__Your goal__:
Set all of the entries down again precisely as they are written.

Top of Excerpted records

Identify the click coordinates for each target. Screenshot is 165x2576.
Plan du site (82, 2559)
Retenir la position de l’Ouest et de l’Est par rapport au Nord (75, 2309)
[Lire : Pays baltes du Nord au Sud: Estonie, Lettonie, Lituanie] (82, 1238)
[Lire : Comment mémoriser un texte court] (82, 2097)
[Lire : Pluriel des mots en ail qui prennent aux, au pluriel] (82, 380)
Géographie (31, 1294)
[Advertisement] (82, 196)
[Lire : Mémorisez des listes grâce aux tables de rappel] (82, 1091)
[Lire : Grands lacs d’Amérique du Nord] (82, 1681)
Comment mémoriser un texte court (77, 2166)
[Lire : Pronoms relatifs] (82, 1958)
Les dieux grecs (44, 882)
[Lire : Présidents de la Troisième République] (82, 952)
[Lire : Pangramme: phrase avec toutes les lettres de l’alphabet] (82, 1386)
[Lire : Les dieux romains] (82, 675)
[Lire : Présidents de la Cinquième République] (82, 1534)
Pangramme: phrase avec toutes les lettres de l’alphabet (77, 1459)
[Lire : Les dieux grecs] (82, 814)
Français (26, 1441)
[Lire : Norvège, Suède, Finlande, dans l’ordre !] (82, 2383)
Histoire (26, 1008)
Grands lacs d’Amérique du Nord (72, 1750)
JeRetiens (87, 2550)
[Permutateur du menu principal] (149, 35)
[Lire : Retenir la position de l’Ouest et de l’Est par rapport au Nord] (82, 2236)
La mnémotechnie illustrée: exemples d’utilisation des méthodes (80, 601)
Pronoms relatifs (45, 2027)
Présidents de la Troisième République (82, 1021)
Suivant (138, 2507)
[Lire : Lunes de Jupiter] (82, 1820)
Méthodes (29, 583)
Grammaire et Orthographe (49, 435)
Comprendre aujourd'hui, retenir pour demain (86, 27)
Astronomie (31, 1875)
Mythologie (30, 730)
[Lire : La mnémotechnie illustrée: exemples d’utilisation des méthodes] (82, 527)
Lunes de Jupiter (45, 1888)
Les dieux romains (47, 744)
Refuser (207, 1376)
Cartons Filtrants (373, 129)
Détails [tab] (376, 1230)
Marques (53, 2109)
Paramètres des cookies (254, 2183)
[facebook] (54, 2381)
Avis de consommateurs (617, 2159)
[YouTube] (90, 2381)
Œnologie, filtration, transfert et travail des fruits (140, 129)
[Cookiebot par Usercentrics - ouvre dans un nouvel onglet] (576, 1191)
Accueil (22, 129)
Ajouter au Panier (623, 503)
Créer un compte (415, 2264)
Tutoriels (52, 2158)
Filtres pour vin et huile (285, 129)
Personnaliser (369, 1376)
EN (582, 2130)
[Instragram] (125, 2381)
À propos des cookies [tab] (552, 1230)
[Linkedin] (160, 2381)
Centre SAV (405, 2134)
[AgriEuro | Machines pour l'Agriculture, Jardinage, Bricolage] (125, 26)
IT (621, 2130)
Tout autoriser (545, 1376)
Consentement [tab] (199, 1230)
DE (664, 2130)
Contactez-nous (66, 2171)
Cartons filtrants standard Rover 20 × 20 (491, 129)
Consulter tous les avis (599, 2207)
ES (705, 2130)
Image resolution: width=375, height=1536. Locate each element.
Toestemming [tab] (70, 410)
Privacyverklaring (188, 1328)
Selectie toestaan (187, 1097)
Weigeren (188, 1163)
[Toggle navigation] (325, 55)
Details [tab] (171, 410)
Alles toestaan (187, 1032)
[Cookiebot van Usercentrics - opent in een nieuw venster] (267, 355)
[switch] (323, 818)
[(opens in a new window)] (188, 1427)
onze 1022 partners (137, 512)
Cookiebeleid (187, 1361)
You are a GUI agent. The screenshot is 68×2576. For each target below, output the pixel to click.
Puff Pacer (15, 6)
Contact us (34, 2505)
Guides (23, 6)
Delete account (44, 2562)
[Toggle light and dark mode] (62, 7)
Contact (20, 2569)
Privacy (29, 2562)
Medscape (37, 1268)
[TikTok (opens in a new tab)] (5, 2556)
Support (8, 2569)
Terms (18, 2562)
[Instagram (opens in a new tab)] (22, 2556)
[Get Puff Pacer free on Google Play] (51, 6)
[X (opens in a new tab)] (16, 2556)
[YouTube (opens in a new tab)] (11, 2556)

Bottom of Excerpted records

__Response below__:
Identify the click coordinates for each target. Screenshot is 165x2576.
Plan du site (82, 2559)
Retenir la position de l’Ouest et de l’Est par rapport au Nord (75, 2309)
[Lire : Pays baltes du Nord au Sud: Estonie, Lettonie, Lituanie] (82, 1238)
[Lire : Comment mémoriser un texte court] (82, 2097)
[Lire : Pluriel des mots en ail qui prennent aux, au pluriel] (82, 380)
Géographie (31, 1294)
[Advertisement] (82, 196)
[Lire : Mémorisez des listes grâce aux tables de rappel] (82, 1091)
[Lire : Grands lacs d’Amérique du Nord] (82, 1681)
Comment mémoriser un texte court (77, 2166)
[Lire : Pronoms relatifs] (82, 1958)
Les dieux grecs (44, 882)
[Lire : Présidents de la Troisième République] (82, 952)
[Lire : Pangramme: phrase avec toutes les lettres de l’alphabet] (82, 1386)
[Lire : Les dieux romains] (82, 675)
[Lire : Présidents de la Cinquième République] (82, 1534)
Pangramme: phrase avec toutes les lettres de l’alphabet (77, 1459)
[Lire : Les dieux grecs] (82, 814)
Français (26, 1441)
[Lire : Norvège, Suède, Finlande, dans l’ordre !] (82, 2383)
Histoire (26, 1008)
Grands lacs d’Amérique du Nord (72, 1750)
JeRetiens (87, 2550)
[Permutateur du menu principal] (149, 35)
[Lire : Retenir la position de l’Ouest et de l’Est par rapport au Nord] (82, 2236)
La mnémotechnie illustrée: exemples d’utilisation des méthodes (80, 601)
Pronoms relatifs (45, 2027)
Présidents de la Troisième République (82, 1021)
Suivant (138, 2507)
[Lire : Lunes de Jupiter] (82, 1820)
Méthodes (29, 583)
Grammaire et Orthographe (49, 435)
Comprendre aujourd'hui, retenir pour demain (86, 27)
Astronomie (31, 1875)
Mythologie (30, 730)
[Lire : La mnémotechnie illustrée: exemples d’utilisation des méthodes] (82, 527)
Lunes de Jupiter (45, 1888)
Les dieux romains (47, 744)
Refuser (207, 1376)
Cartons Filtrants (373, 129)
Détails [tab] (376, 1230)
Marques (53, 2109)
Paramètres des cookies (254, 2183)
[facebook] (54, 2381)
Avis de consommateurs (617, 2159)
[YouTube] (90, 2381)
Œnologie, filtration, transfert et travail des fruits (140, 129)
[Cookiebot par Usercentrics - ouvre dans un nouvel onglet] (576, 1191)
Accueil (22, 129)
Ajouter au Panier (623, 503)
Créer un compte (415, 2264)
Tutoriels (52, 2158)
Filtres pour vin et huile (285, 129)
Personnaliser (369, 1376)
EN (582, 2130)
[Instragram] (125, 2381)
À propos des cookies [tab] (552, 1230)
[Linkedin] (160, 2381)
Centre SAV (405, 2134)
[AgriEuro | Machines pour l'Agriculture, Jardinage, Bricolage] (125, 26)
IT (621, 2130)
Tout autoriser (545, 1376)
Consentement [tab] (199, 1230)
DE (664, 2130)
Contactez-nous (66, 2171)
Cartons filtrants standard Rover 20 × 20 (491, 129)
Consulter tous les avis (599, 2207)
ES (705, 2130)
Image resolution: width=375, height=1536. Locate each element.
Toestemming [tab] (70, 410)
Privacyverklaring (188, 1328)
Selectie toestaan (187, 1097)
Weigeren (188, 1163)
[Toggle navigation] (325, 55)
Details [tab] (171, 410)
Alles toestaan (187, 1032)
[Cookiebot van Usercentrics - opent in een nieuw venster] (267, 355)
[switch] (323, 818)
[(opens in a new window)] (188, 1427)
onze 1022 partners (137, 512)
Cookiebeleid (187, 1361)
You are a GUI agent. The screenshot is 68×2576. For each target below, output the pixel to click.
Puff Pacer (15, 6)
Contact us (34, 2505)
Guides (23, 6)
Delete account (44, 2562)
[Toggle light and dark mode] (62, 7)
Contact (20, 2569)
Privacy (29, 2562)
Medscape (37, 1268)
[TikTok (opens in a new tab)] (5, 2556)
Support (8, 2569)
Terms (18, 2562)
[Instagram (opens in a new tab)] (22, 2556)
[Get Puff Pacer free on Google Play] (51, 6)
[X (opens in a new tab)] (16, 2556)
[YouTube (opens in a new tab)] (11, 2556)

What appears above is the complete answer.